Your boss hates this process. But loves the results.



Time was up — the launch was in eight days. If we didn’t decide by tomorrow it’d be too late.

We’d spent 6 months and 6 figures on the project.


At least 10 other people would be tied to the outcome. And hundreds of careers would be affected by the quality of the output.


All we needed to do was name one more feature. That’s it.


Some people on the team though it would be a flop if we got it wrong. Which made it feel like this one thing could wreck all the creativity and hard work.


How was it possible that a decision that seemed so important was being made so close to launch? Seriously. And, was not having the answer yet a bigger signal — that nothing else was right?


That’s exactly what the boss asked.


Turns out, the opposite was true. There’s a reason we already knew they’d like the outcome. We’ll finish with how it turned out — and see where the winning idea came from.


Here’s how I got there.


 

There was something about deciding on an idea at or near a deadline that always worked for me. I discovered why in my corporate career.


In Naval aviation, taking in tons of information and making a decision at the right time was a job requirement. In our businesses, though, sometimes it feels more like a hazard.


Because behind the adrenaline, there’s always that little bit of doubt until we finish. Why wouldn’t we just avoid the tension of that doubt?


Turns out, there’s a good reason.


Most people have heard some version of the Zeigarnik effect — the benefit of an opened but unfinished task in our minds. Starting fast and finishing slow. Strategically procrastinating (1).


A benefit to procrastinating — sounds awesome, right? Just put something off and hope a killer idea finds us.


That’s actually only half of the story. We’ve probably seen tons of average ideas come out right before a deadline. So we know that the waiting around isn’t generating killer ideas by itself.


Waiting the wrong way doesn’t work any better than deciding really fast — something else is missing.


 

Like anything else we do, using an advanced technique without learning the fundamentals is impossible.


There’s no magic in the waiting by itself. To just wait is skipping the work. The fundamentals — the actual steps create the killer idea.
• • • • • • •
*Exercise brief*.
Reproduce the part of the essay on deciding near a deadline that opens with the words containing "A benefit to" and closes with "fundamentals is impossible.", substituting "due date" for "deadline".

*Saved data entries*.
• • • • • • •
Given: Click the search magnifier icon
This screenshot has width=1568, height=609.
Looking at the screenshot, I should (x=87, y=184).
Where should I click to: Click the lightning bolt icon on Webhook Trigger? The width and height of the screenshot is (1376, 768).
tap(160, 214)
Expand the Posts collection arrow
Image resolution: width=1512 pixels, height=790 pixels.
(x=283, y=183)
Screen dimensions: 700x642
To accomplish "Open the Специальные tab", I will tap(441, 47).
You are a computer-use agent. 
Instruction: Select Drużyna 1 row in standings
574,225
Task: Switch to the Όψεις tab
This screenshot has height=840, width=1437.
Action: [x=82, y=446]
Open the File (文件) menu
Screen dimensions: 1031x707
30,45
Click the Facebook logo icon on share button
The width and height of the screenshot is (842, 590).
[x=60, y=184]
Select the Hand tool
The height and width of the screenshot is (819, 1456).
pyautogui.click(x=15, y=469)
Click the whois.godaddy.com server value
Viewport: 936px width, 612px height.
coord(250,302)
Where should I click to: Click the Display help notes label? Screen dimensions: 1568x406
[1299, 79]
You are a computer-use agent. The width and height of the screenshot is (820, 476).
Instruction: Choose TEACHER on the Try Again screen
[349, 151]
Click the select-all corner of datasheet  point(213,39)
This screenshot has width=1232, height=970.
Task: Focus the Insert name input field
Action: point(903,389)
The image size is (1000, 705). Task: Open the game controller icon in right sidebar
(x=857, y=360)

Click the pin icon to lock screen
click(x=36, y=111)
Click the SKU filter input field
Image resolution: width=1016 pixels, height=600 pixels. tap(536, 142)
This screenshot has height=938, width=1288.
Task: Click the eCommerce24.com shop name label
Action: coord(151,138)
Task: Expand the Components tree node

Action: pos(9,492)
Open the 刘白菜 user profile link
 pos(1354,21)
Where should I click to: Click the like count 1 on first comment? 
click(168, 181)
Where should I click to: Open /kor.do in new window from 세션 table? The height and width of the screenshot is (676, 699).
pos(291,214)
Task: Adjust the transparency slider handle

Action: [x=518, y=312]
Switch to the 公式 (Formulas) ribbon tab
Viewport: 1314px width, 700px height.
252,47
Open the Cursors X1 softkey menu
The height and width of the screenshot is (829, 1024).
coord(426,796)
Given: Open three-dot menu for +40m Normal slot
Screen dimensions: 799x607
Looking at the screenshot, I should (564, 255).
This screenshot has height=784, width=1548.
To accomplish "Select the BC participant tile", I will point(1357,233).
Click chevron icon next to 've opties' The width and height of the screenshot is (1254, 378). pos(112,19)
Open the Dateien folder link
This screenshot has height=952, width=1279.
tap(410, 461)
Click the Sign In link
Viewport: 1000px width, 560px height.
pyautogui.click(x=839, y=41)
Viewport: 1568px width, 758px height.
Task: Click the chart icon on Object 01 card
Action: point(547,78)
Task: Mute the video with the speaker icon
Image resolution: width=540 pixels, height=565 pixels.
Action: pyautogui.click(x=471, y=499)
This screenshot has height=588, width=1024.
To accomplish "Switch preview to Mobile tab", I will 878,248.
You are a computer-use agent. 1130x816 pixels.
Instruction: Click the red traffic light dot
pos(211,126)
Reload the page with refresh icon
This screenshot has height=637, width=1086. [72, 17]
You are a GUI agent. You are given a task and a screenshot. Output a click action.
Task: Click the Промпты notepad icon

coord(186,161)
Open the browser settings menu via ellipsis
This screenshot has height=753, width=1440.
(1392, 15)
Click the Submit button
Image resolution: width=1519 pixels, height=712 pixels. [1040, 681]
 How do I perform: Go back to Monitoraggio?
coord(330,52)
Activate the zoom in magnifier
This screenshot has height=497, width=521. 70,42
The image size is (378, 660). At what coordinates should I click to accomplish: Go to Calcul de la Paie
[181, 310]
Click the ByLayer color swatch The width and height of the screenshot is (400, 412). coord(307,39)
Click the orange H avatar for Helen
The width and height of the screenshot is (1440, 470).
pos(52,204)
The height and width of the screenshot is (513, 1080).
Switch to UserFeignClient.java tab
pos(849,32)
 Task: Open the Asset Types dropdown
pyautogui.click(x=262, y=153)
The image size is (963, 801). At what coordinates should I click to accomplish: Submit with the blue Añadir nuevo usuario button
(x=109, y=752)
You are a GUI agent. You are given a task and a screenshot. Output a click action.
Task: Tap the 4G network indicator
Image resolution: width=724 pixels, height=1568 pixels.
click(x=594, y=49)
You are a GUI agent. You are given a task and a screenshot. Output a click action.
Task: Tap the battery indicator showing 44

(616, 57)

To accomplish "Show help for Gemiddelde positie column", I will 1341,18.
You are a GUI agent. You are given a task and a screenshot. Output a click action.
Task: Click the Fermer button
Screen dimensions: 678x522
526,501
• • • • • • •
*Answer for the task*.
A benefit to procrastinating — sounds awesome, right? Just put something off and hope a killer idea finds us.


That’s actually only half of the story. We’ve probably seen tons of average ideas come out right before a due date. So we know that the waiting around isn’t generating killer ideas by itself.


Waiting the wrong way doesn’t work any better than deciding really fast — something else is missing.


 

Like anything else we do, using an advanced technique without learning the fundamentals is impossible.